Return a new row instance with a subset of the columns. Original row is not modified Excludes are done first, then renames and finally keep_only. New instance will have a different RowIterationHeader.

Parameters:
  • exclude – A list of column names (before renames) to exclude from the subset. Optional. Defaults to no excludes.

  • rename_map – A dict to use to rename columns. Optional. Defaults to no renames.

  • keep_only – A list of column names (after renames) of columns to keep. Optional. Defaults to keep all.

transform(column_specifier: str, transform_function: Callable, *args, **kwargs)

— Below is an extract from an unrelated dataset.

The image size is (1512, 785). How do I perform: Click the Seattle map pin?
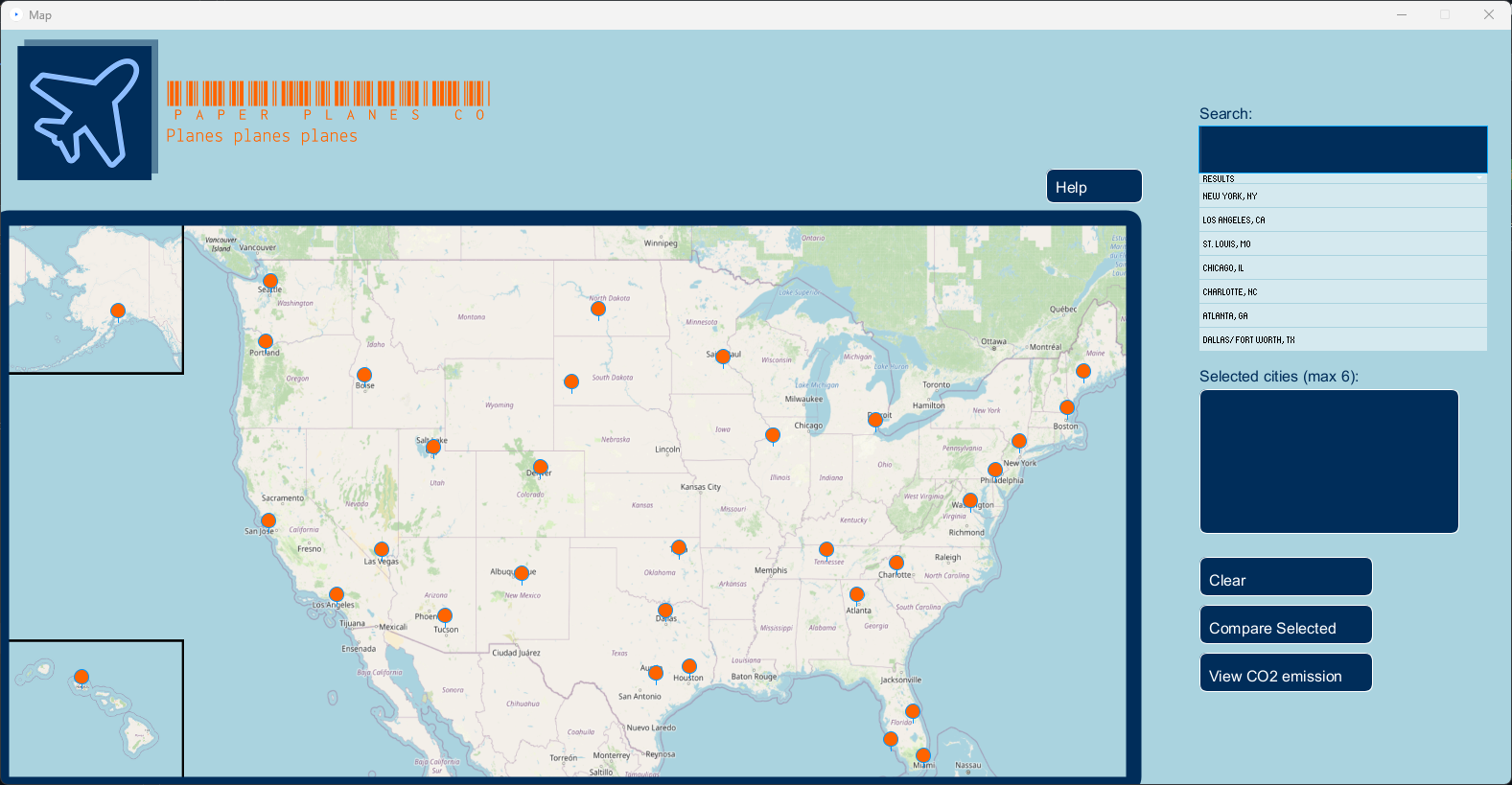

Apply a transformation to a column. The transformation function must take the value to be transformed as it’s first argument.

Parameters:
  • column_specifier (str) – The column name in the row to be transformed

  • transform_function (func) – The transformation function to use. It must take the value to be transformed as it’s first argument.

  • args – Positional arguments to pass to transform_function

  • kwargs – Keyword arguments to pass to transform_function

  • Directly (Keyword _sphinx_paramlinks_bi_etl.components.row.row_case_insensitive.RowCaseInsensitive.transform.Parameters Used) –

  • --------------------------------

  • raise_on_not_exist – Should this function raise an error if the column_specifier doesn’t match an existing column. Must be passed as a keyword arg Defaults to True

  • transform_function (All _sphinx_paramlinks_bi_etl.components.row.row_case_insensitive.RowCaseInsensitive.transform.other keyword parameters are passed along to the) –

update(*args, **key_word_arguments)

Update the row values from a dict instance. Adds columns for any new names found.

NOTE: This method is easy (nicely automatic) to use but slow since it has to try various ways to read the data container object.

Consider using the appropriate one of the more specific update methods based on the source data container.

update_from_dataclass(dataclass_inst)

Update the row values from a dataclass instance. Adds columns for any new names found.

update_from_dict(source_dict: dict)

Update the row values from a dict instance. Adds columns for any new names found.

update_from_namedtuple(source_data: namedtuple)

Update the row values from a namedtuple instance. Adds columns for any new names found.

update_from_pydantic(pydantic_inst: BaseModel)

Update the row values from a pydantic instance of BaseModel. Adds columns for any new names found.

update_from_row_proxy(source_row: Row)

Update the row values from a SQL Alchemy result row instance. Adds columns for any new names found.

update_from_tuples(tuples_list: List[tuple])

Update the row values from a list of tuples.

Each tuple should have 2 values:
  1. Column name

  2. Column value

Adds columns for any new names found.

update_from_values(values_list: list)

Update the row from a list of values. The length of the list should be at least as long as the number of columns (un-filled columns will be null). Extra values past the number of columns will be discarded.

values() List

Return a list of the row values in the same order as the columns.